At the small end of the Australian share market, there are a number of companies with the potential to grow materially in the future.
Two that investors might want to get better acquainted with are listed below. Here's what you need to know about them:
Booktopia Group Ltd (ASX: BKG)
The first small cap ASX share to watch is Booktopia. This online book retailer has been growing at an explosive rate. This has been driven by its strong market position, the shift to online shopping, and its new distribution centre. In respect to the latter, late last year the company completed the first stage of its $20 million expansion and automation project at the Lidcombe Distribution Centre in Sydney. This increased Booktopia's outbound capacity from 30,000 units to 60,000 units per day, allowing it to capture the heightened demand and ship more books than ever.
One broker that is very positive on Booktopia's future is Morgans. Its analysts were impressed with the company's performance in FY 2021. In response, they retained their buy rating and lifted their price target to $3.72. This is notably higher than where the Booktopia share price trades today.
Whispir Ltd (ASX: WSP)

TASK 1: In the article on small cap ASX shares, what price target did Morgans set for Booktopia?
TASK 2: Sum up the article on small cap ASX shares in two sentences.
TASK 3: Please go on with the article about small cap ASX shares, picking up after its last line.

THE DATA:
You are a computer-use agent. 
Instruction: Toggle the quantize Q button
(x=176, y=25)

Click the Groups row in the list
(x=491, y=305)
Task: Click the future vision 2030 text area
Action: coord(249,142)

--

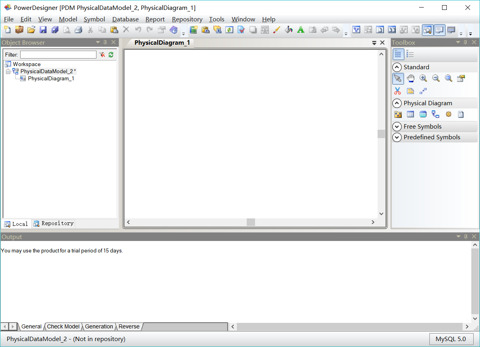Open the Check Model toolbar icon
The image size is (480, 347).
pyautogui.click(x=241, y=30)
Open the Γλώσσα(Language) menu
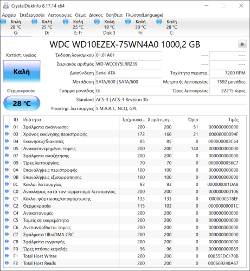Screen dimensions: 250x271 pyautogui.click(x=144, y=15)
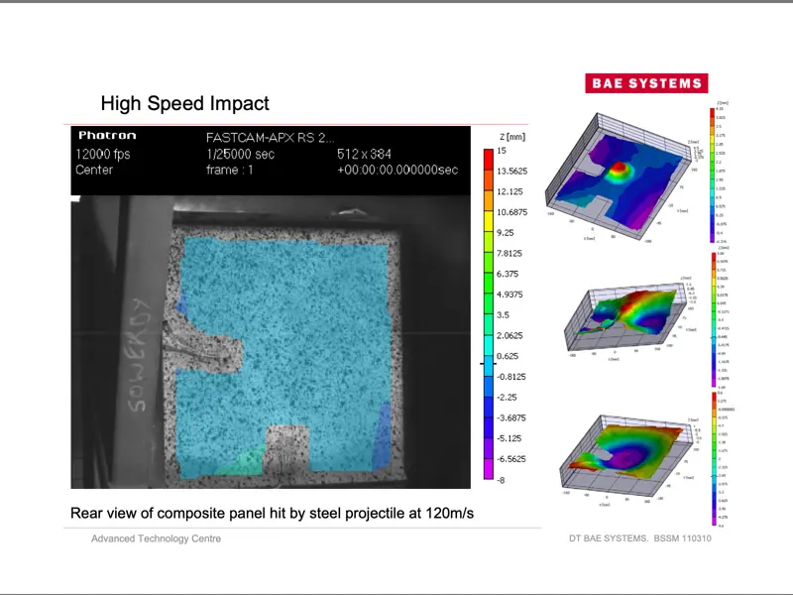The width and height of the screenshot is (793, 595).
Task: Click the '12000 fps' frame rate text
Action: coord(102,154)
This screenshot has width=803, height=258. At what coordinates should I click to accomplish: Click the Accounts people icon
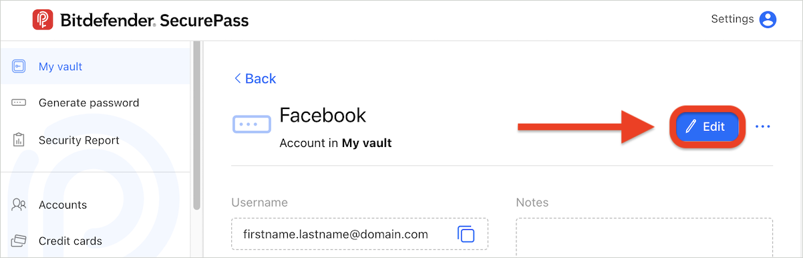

EXERCISE ANSWER 1: $3.72

EXERCISE ANSWER 2: The article names small companies on the Australian share market with the potential to grow materially, starting with online book retailer Booktopia, whose explosive growth has been driven by its strong market position, the shift to online shopping, and a distribution centre expansion that raised outbound capacity from 30,000 to 60,000 units per day. Impressed by Booktopia's FY 2021 performance, broker Morgans kept its buy rating and lifted its price target to $3.72, notably above where the shares trade today.

EXERCISE ANSWER 3:
Another small cap share to watch is Whispir. It is a software-as-a-service communications workflow platform provider. Whispir's platform allows businesses and governments to deliver actionable two-way interactions at scale using automated multi-channel communication workflows.
While it has been growing its recurring revenue at a strong rate over the last few years, it is still only scratching at the surface of its overall market opportunity. For example, management estimates that it has a total addressable market (TAM) of US$4.7 billion in the just United States. Whereas late last month Whispir released its first quarter update and revealed a 31.8% increase in annualised recurring revenue (ARR) to $56.8 million.
Positively, Whispir also reaffirmed its FY 2022 guidance. It continues to expect ARR of $65.4 million to $70 million. This represents year on year growth of 22% to 31%.
Ord Minnett currently has a buy rating and lofty $3.89 price target on the company's shares.